Professor Graydon leaves a legacy of revolutionary tertiary education teaching and learning in New Zealand and tens of thousands of students and staff have benefitted from his passion and stewardship.
Professor Graydon joined AUT in 1980 as a lecturer in accountancy at AUT after a career in management and chartered accounting.
In 1984 he became the Head of the Accountancy and Law Department, before being appointed as the Dean six years later. As Dean he was a pivotal figure in launching AUT’s business degree in 1992 which contributed significantly to AUT becoming a university in January 2000.

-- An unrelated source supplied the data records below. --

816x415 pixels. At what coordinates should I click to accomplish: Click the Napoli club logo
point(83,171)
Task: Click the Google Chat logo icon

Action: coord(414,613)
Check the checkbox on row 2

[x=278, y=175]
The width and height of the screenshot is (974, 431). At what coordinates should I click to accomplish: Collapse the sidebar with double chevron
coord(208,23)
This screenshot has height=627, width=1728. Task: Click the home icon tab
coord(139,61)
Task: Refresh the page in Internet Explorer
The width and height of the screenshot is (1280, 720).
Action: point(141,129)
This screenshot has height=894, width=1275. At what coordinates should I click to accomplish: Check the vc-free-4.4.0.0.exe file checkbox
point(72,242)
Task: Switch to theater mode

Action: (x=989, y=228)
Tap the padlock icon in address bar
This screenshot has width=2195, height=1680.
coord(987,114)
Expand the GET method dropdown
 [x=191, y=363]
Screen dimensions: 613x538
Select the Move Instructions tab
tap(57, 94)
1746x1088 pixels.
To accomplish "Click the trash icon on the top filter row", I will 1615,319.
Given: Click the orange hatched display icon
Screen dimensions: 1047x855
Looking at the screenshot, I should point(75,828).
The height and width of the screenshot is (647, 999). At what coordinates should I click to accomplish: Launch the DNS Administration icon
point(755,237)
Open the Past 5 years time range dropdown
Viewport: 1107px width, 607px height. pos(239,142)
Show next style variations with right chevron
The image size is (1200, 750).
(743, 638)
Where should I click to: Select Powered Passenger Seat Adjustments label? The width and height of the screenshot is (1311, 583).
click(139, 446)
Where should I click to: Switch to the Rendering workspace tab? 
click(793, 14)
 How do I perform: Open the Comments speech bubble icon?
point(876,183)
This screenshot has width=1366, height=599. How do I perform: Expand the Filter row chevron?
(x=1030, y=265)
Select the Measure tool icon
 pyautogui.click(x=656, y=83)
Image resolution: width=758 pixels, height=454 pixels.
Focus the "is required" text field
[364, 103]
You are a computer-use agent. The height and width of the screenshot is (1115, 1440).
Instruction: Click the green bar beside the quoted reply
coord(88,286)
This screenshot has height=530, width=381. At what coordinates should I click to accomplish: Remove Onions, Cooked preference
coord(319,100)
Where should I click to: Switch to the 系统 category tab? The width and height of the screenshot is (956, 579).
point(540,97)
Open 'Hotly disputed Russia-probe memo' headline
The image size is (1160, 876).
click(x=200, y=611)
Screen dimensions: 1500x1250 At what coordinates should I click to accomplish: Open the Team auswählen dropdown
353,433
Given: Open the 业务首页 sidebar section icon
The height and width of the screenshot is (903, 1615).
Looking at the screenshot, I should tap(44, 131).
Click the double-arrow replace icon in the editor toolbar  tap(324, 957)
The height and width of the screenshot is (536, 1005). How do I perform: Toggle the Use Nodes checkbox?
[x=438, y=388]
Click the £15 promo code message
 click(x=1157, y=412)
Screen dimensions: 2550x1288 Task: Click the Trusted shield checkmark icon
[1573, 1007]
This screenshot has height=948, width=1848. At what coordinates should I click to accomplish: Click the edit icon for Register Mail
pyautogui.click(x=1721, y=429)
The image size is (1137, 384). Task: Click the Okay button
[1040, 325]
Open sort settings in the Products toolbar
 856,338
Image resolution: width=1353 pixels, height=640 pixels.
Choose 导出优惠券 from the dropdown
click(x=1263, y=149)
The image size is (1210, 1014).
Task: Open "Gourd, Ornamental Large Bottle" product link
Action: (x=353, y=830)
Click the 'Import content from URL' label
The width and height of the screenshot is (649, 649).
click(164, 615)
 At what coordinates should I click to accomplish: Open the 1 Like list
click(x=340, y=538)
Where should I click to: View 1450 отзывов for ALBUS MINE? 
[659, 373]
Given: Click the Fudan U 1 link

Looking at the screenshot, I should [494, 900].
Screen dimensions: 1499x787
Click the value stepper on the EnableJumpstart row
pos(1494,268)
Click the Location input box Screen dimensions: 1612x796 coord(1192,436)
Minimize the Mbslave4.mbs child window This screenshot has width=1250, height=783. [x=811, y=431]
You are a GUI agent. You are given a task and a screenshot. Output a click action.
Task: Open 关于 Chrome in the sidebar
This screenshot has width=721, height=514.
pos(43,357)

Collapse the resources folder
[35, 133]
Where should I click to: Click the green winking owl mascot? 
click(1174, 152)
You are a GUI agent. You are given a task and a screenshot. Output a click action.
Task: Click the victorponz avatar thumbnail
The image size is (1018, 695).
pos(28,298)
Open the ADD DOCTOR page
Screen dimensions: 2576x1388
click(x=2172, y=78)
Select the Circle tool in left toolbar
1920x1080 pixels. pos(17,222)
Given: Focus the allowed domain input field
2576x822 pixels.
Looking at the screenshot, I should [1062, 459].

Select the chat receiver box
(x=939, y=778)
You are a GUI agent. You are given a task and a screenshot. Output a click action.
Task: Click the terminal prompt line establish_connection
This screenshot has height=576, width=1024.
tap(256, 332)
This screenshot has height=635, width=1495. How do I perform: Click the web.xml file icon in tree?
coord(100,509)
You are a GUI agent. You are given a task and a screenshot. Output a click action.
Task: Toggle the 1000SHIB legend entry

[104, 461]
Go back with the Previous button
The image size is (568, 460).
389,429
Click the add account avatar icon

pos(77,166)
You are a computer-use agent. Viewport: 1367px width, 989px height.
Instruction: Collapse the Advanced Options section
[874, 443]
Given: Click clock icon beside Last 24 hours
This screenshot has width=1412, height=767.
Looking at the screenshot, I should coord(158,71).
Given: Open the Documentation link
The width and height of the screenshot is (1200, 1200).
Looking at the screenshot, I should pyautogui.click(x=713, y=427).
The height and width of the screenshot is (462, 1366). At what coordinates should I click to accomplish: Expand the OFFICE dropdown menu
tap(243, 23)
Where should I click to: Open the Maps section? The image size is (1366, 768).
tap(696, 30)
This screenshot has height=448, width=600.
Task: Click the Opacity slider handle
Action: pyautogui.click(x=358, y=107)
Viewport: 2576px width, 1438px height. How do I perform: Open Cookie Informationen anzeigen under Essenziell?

Under Professor Graydon’s watch the AUT Business School has grown to become the second largest in the country with more than 5,000 enrolled business students from undergraduate through to MBA and PhD, and with 250 staff members.
As Faculty leader, Professor Graydon took an active role in appointing senior academics from New Zealand and overseas universities, growing the faculty’s professoriate rapidly and significantly. The outcome has seen growth in AUT’s research and scholarship profile to becoming one of New Zealand’s leading academic centres in accountancy and finance, and employment relations.
AUT Vice Chancellor Derek McCormack says when Professor Graydon became Dean, business education was highly competitive so AUT sought its niche.
“Des was an innovative educator. He led the faculty for twenty years through times of enormous change in a very competitive and difficult environment,” says McCormack.
“He established a distinctive style and contribution for a university business school, where the student was at the centre, and independent thought and practice was their goal.”
Professor Graydon’s passion for a different type of learning saw a shift away from large lecture theatres to a model of intimate learning spaces, where students could discuss and debate, and know their lecturers.
With that, Professor Graydon had the courage to create a new building based entirely on this foresight. He collaborated in creating small classrooms and the round tables that echo the feel of a boardroom, and where he encouraged lively and robust enquiry in the classroom.
McCormack adds that Professor Graydon’s vision for students was about outcomes not just education, and that’s why he so heartily supported AUT’s international student exchange programme.
“Des took his faculty to the world, with student exchange programmes, and with thousands of international students coming to Auckland to study AUT’s distinctive business degree programmes.”
Professor Graydon strongly endorsed the compulsory work placement because he believed students learnt by participating. And he would take enormous delight too, in hearing about AUT’s graduates getting good positions in the workforce.
Professor Graydon keenly supported the introduction of AUT’s law degree and in 2008 expanded the Faculty to include a Law School. He was delighted too, to launch the AUT Venture Fund in 2009 whereby students could apply for a grant to fund a real business of their own creation.
As well as being respected internationally, Professor Graydon was recognised by Maori as an esteemed leader and visionary. He was committed to maintaining genuine links with Maori and local Iwi and believed it was a fundamental part of being a New Zealander.
McCormack says the whole AUT community will feel the loss one of the university’s most significant leaders.
“Des was a hugely capable leader. He was sure-footed and offered clarity of vision,” he says.
“Everything he did was scrupulously planned and executed. He was a tough-thinking decision maker, and he achieved an extraordinary success rate. He was sought out to be on reviews and committees and working groups where his contribution was always noteworthy.”
McCormack adds that leaders from universities in New Zealand and throughout the world have contacted him acknowledging the positive contribution Professor Graydon made in the global university sector.
“The accomplishments of Des’ perspiration will be our building blocks,” says McCormack. “The accomplishments of his inspiration will be our plan.”
It was Professor Graydon’s wish to establish a scholarship for a business student so ‘The Des Graydon Memorial Fund for a student scholarship’ has been created through the AUT Foundation.